:: SOURCE
Society’s standards for celebrity atonement have always been reflected in hierarchical rank, weighted by an individual’s ability to excel within their niche; to entertain. Athletes are commodities, human resources that are utilized to create the most successful cumulative product. It’s myopic, maybe, and it’s dehumanizing, but it’s also business, and that’s how this business has always been done.” [Riches/The Classical]

—-

OSU hoops summary– “Consistency. Ah, the rarest jewel of all. And we we come right down to it, this Big Ten season was about survival. Indiana had the best team; as much as it sucks to admit it, their record proves it. Michigan State played well enough to share second place. But I’m most proud of Ohio State and Thad Matta.

How this team pulled out their last five games undefeated is beyond me. I was thinking 3-2, 2-3 if there’s bad luck. But the newfound consistency and toughness that they found amidst the chaos and crap of the Big Ten this year is impressive, and that’s why I’m looking forward to the NCAA tournament with an optimism I didn’t think I’d have a few weeks ago.” [Ginter/Eleven Warriors]

—-

What part (if any) does pace of play affect an underdog’s bid for a win in the NBA– “Let’s resurface from that tide of pace data we just submerged in. What can we do with this information? The initial instinct is that any team preparing for a game can better their chances by slowing down the pace. There are a few points to consider though.

First, this would only prove successful should the underdog team’s natural pace be slow, and their opponent plays at a speed closer to league average. Remember that by my definition, two teams that both run 85 possessions per game would be excluded from this study. We’re looking for pace mismatches and whether an underdog capitalized on it.

Second, to expand on Dr. Oliver’s theory, there is eventually a point when a team’s chances can’t be salvaged by any strategy. If Vegas lists you as a 15 point underdog, your probability of winning the game is as likely as a Steve Novak lay-up.” [Koo/Hickory High]

—-

Breaking down draft prospect Alec Ogletree– “But my want of a defense-defining linebacker trumps it. Great defenses usually have a linebacker associated with them. Nitschke, Butkus, Lambert, Taylor. When I think of the Browns and dominating, defense-defining linebacker, the closest I come is Chip Banks. We’re way overdue for our killer linebacker. I think Ogletree can be that sort of player and so let’s look a little closer. If he measures up, I take him over Cooper. If he doesn’t, Cooper will be a fine pick.” [Kanick]

—-

“Assuming he’s telling the truth — and you’d like to think the guy would be honest in his new job, and he did promise he wouldn’t play games — that leaves some serious markers. James Harrison, the soon to be 35-year-old linebacker cut by the Steelers? Stopgap.
::::
**TASKS FOR THIS EXERCISE:**
A. Reproduce the sports roundup between "Society’s standards for" and "and Thad Matta.", inclusive, swapping "Indiana" for "Purdue".
B. In the sports roundup, which player does the writer name as the closest the Browns have come to a dominating, defense-defining linebacker?
C. Continue the sports roundup, starting right after its last sentence.
The data after this point comes from a different source.
:: DATASET EXCERPT
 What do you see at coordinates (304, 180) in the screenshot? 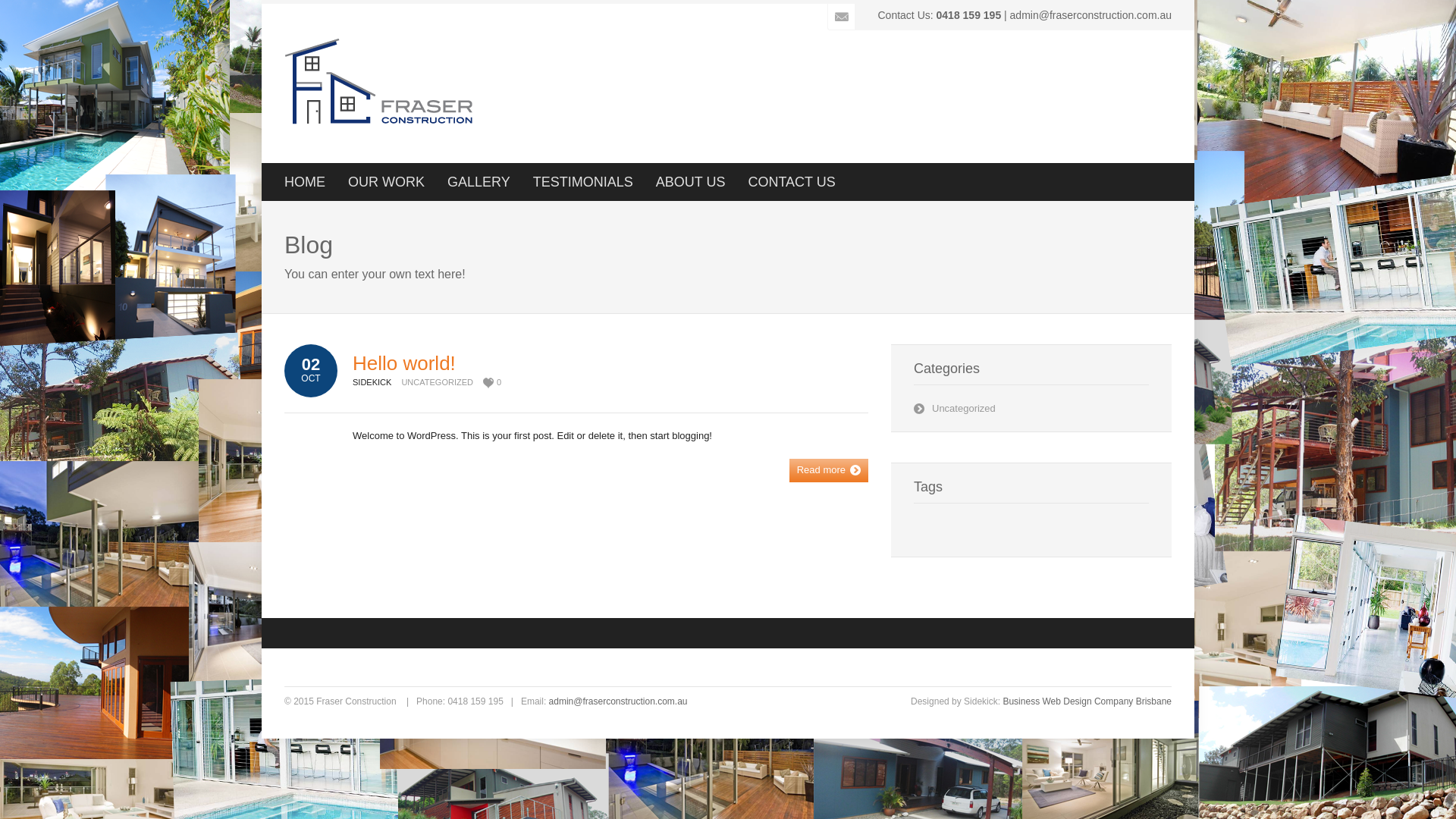
I see `'HOME'` at bounding box center [304, 180].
::::
**ANSWER LIST:**
A.
Society’s standards for celebrity atonement have always been reflected in hierarchical rank, weighted by an individual’s ability to excel within their niche; to entertain. Athletes are commodities, human resources that are utilized to create the most successful cumulative product. It’s myopic, maybe, and it’s dehumanizing, but it’s also business, and that’s how this business has always been done.” [Riches/The Classical]

—-

OSU hoops summary– “Consistency. Ah, the rarest jewel of all. And we we come right down to it, this Big Ten season was about survival. Purdue had the best team; as much as it sucks to admit it, their record proves it. Michigan State played well enough to share second place. But I’m most proud of Ohio State and Thad Matta.

B. Chip Banks.

C.
Cliff Avril, a 26-year-old pass-rusher? Not a stopgap.

Banner’s emphasis seems very similar to the Carmen Policy Browns, who tried to focus on guys just reaching free agency for the first time, meaning they had four years in the league and were young enough to make an impact with their new team.” [McManamon/FSO]

  • Harv 21

    Nice piece on Delonte but disagree with his conclusion that “the fundamental problem, the single simplest reason why this is the
    reality in which these players find themselves, is all the more
    heartbreaking for how simple it is—no one quite wants to say what
    everyone knows, or acknowledge this problem enough to embrace the task
    of fixing it.”

    The problem is not a lack of sensitivity by the team or public. The Cavs did admirably handling Delonte’s issues with sensitivity and confidentiality. The local writers voluntarily backed off certain things to help Delonte. But the dynamics of a professional sports team – pressure performance, constant public scrutiny, meshing with teammates and coaches, being away from home and resources for extended stretches, hanger-ons who might not have your best interests at heart – aren’t optimal for someone with mental illness.

    To me, the “fundamental problem” is that not everyone is able to be sports entertainers as such is currently constructed, even someone with physical skills and wonderful understanding of the game of a Delonte. Some guys with personal issues , like Albert Belle, Jimmy Piersall, Dennis Rodman – can barely hang in. Others, like Tony Horton and who knows how many others, just aren’t suited for it.

  • The_Real_Shamrock

    Poor Delonte.

  • mgbode

    Kanicki and I agree about most prospects, but we disagree on Ogletree. I see a guy who is going to struggle athletically at the next level and who does not deserve to be a 1st round pick, let alone a top10 pick. He is not a game-changing LBer. No thanks.

    And, he compounds it by suggesting picking an OG at #6. Value is CB, Pass-Rusher, LT, QB in the top10. We have needs at CB and pass rusher and there are guys available. Selecting an OG there is a waste for a team who needs so much more (and with viable alternatives in FA now).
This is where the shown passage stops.